AKIPRESS.COM - Thousands of illegal Mongolian miners, known locally as ninjas, have joined the rush to strip the steppes of its gold wealth because even the few grams a day their rudimentary methods yield provides them a better living than traditional herding. 

Ninjas are looking for a gold in Zaamar, a central Mongolian town of unpaved roads and wooden houses. At 40 degrees Celsius below zero, the mercury would freeze. But that doesn't really matter, because, regardless of the temperature, the "ninjas" don't rest, said The World Weekly its in article published on May 5.

Various studies claim that up to 300,000 people, 10 per cent of the population living in a country, have at some point in their lives been involved in the search for gold, reads the article.

Currently, the government estimates, about 100,000 Mongolians illegally mine up to five tonnes of gold each year.
Ganzorig, who prefers not to give his full name, is one of them. 

The struggle for gold in what some dub "Minegolia" is expected to be long and bloody, in part because the prize is a sweet one.
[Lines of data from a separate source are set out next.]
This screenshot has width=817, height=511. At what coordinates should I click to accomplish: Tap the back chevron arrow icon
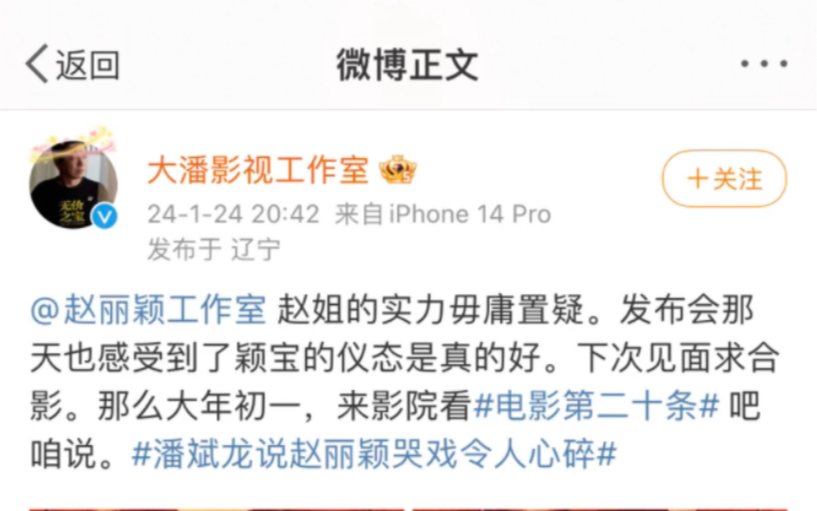[x=37, y=64]
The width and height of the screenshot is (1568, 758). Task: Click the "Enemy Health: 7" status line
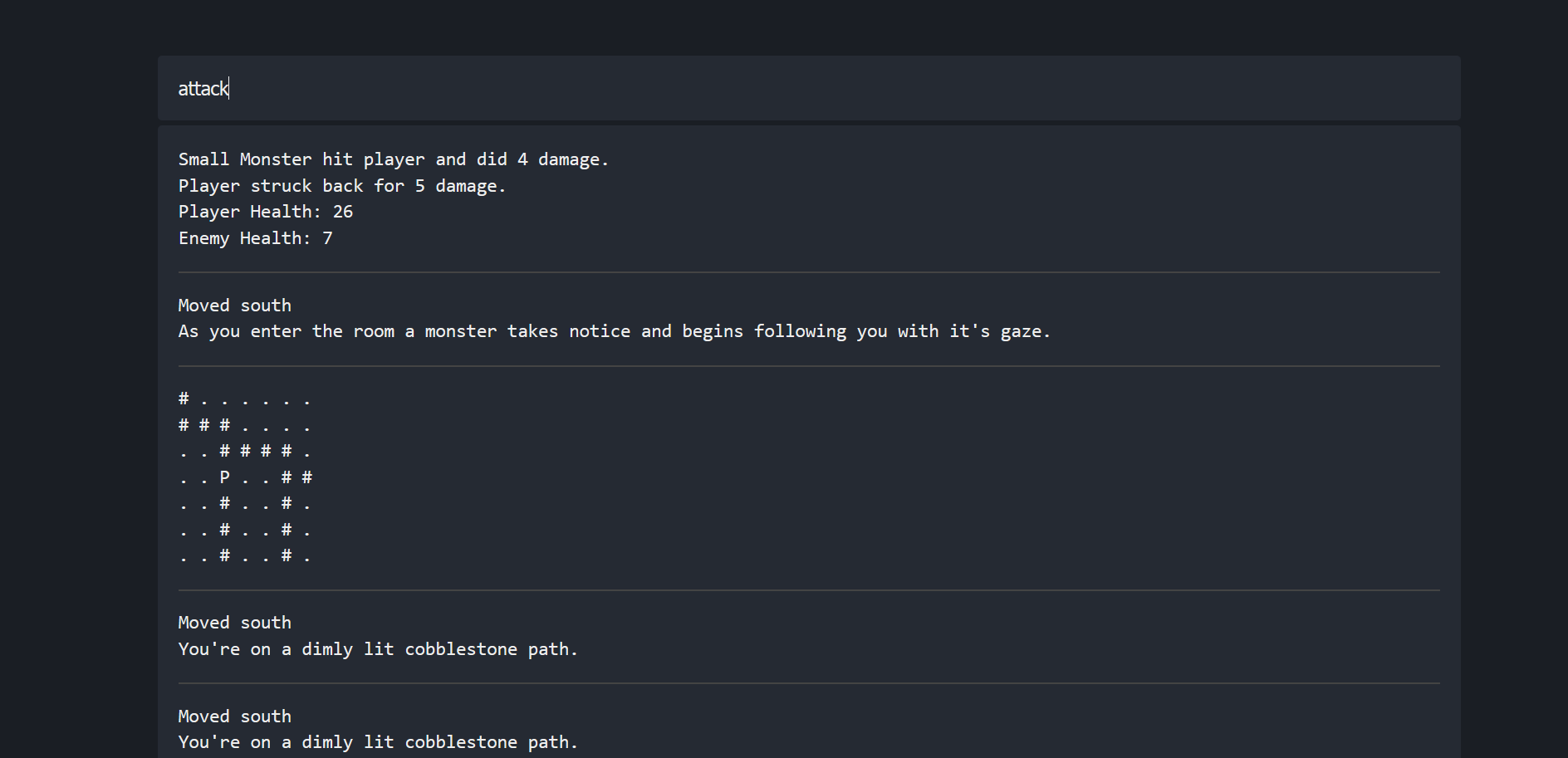255,238
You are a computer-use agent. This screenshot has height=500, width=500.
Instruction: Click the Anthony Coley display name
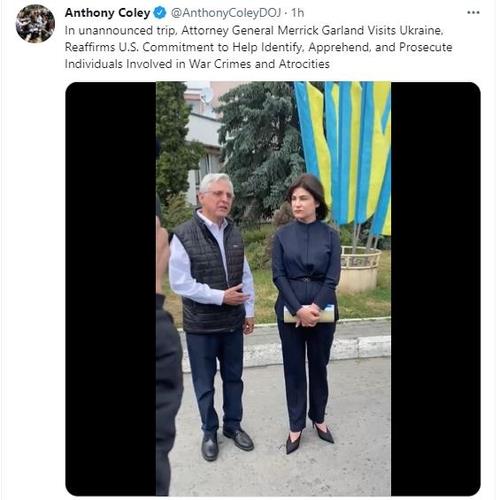pos(107,13)
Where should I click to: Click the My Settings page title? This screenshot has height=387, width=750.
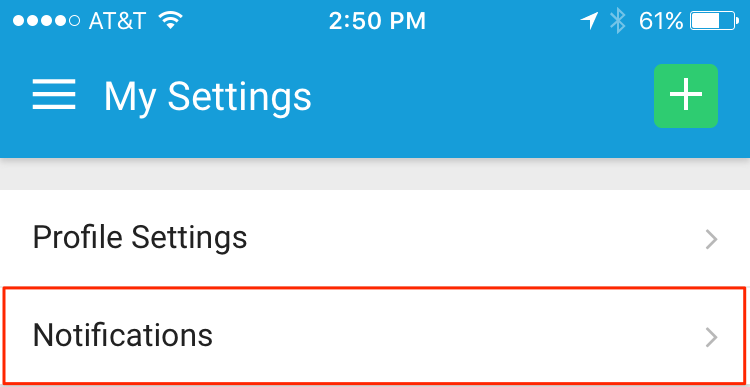(x=208, y=97)
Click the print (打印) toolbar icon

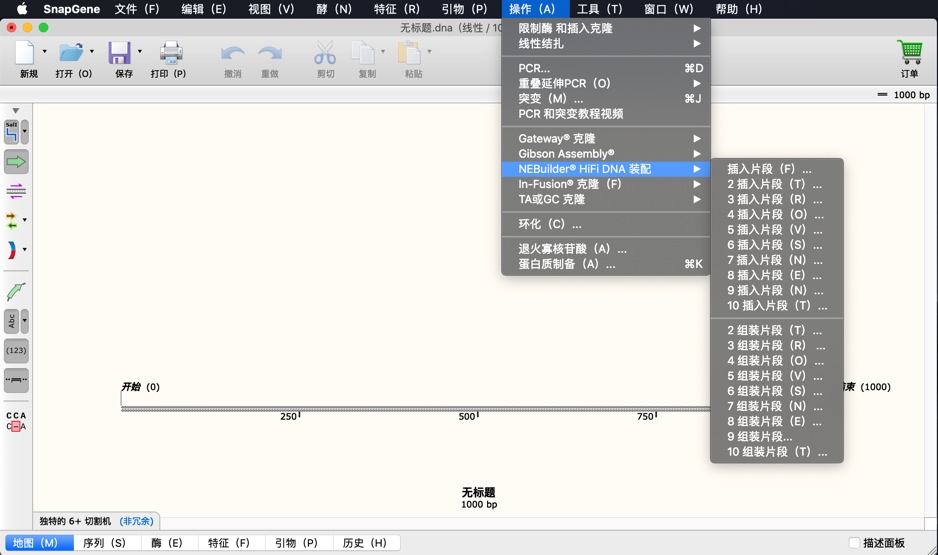pyautogui.click(x=170, y=53)

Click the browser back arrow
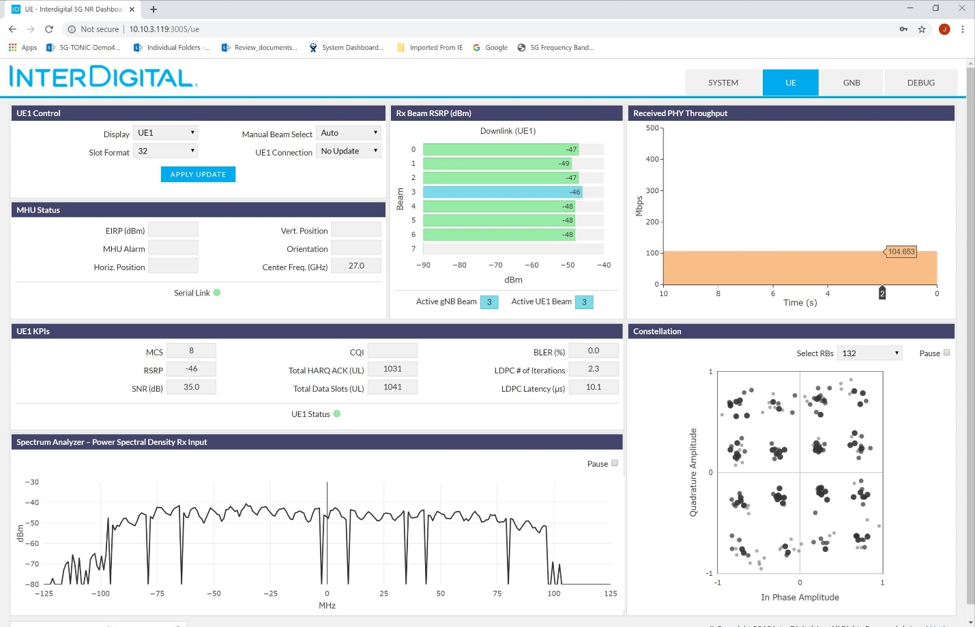[x=12, y=29]
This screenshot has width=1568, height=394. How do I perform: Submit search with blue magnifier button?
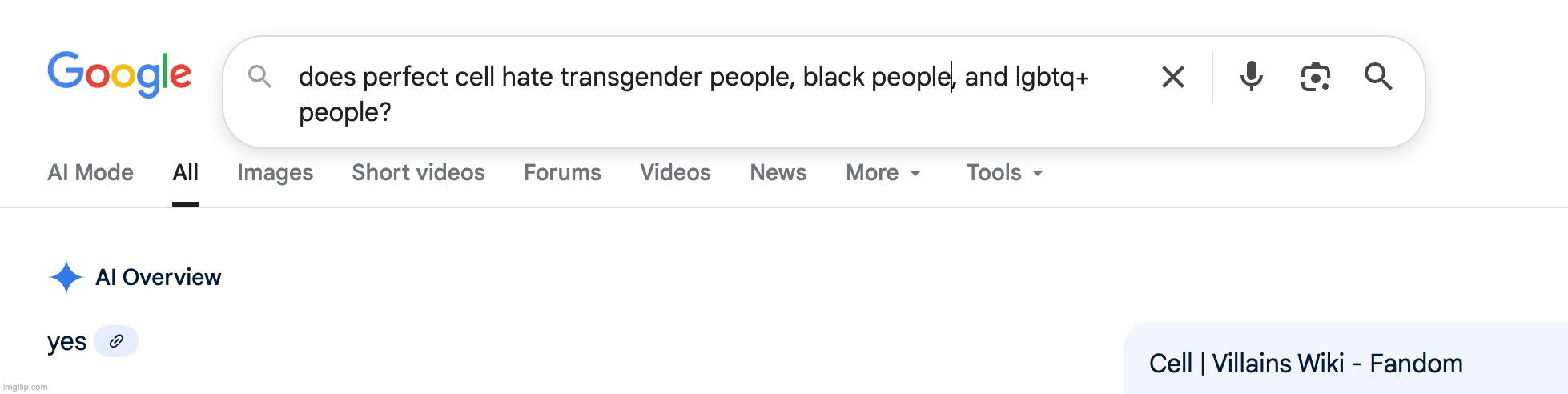click(x=1377, y=77)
The importance of the mining sector has exploded since Mongolia abandoned communism in 1990. Today, mining represents about 20 per cent of the country's gross domestic product and provides 70 per cent of its economic growth.

However, the falling prices of most raw materials have slowed the increase in GDP from a rate of 17.5 per cent in 2011, a speed that made the land of Genghis Khan one of the fastest growing economies in the world. Nevertheless, the World Bank states that the poverty rate in Mongolia fell from 27.4 per cent to 21.6 per cent between 2012 and 2014.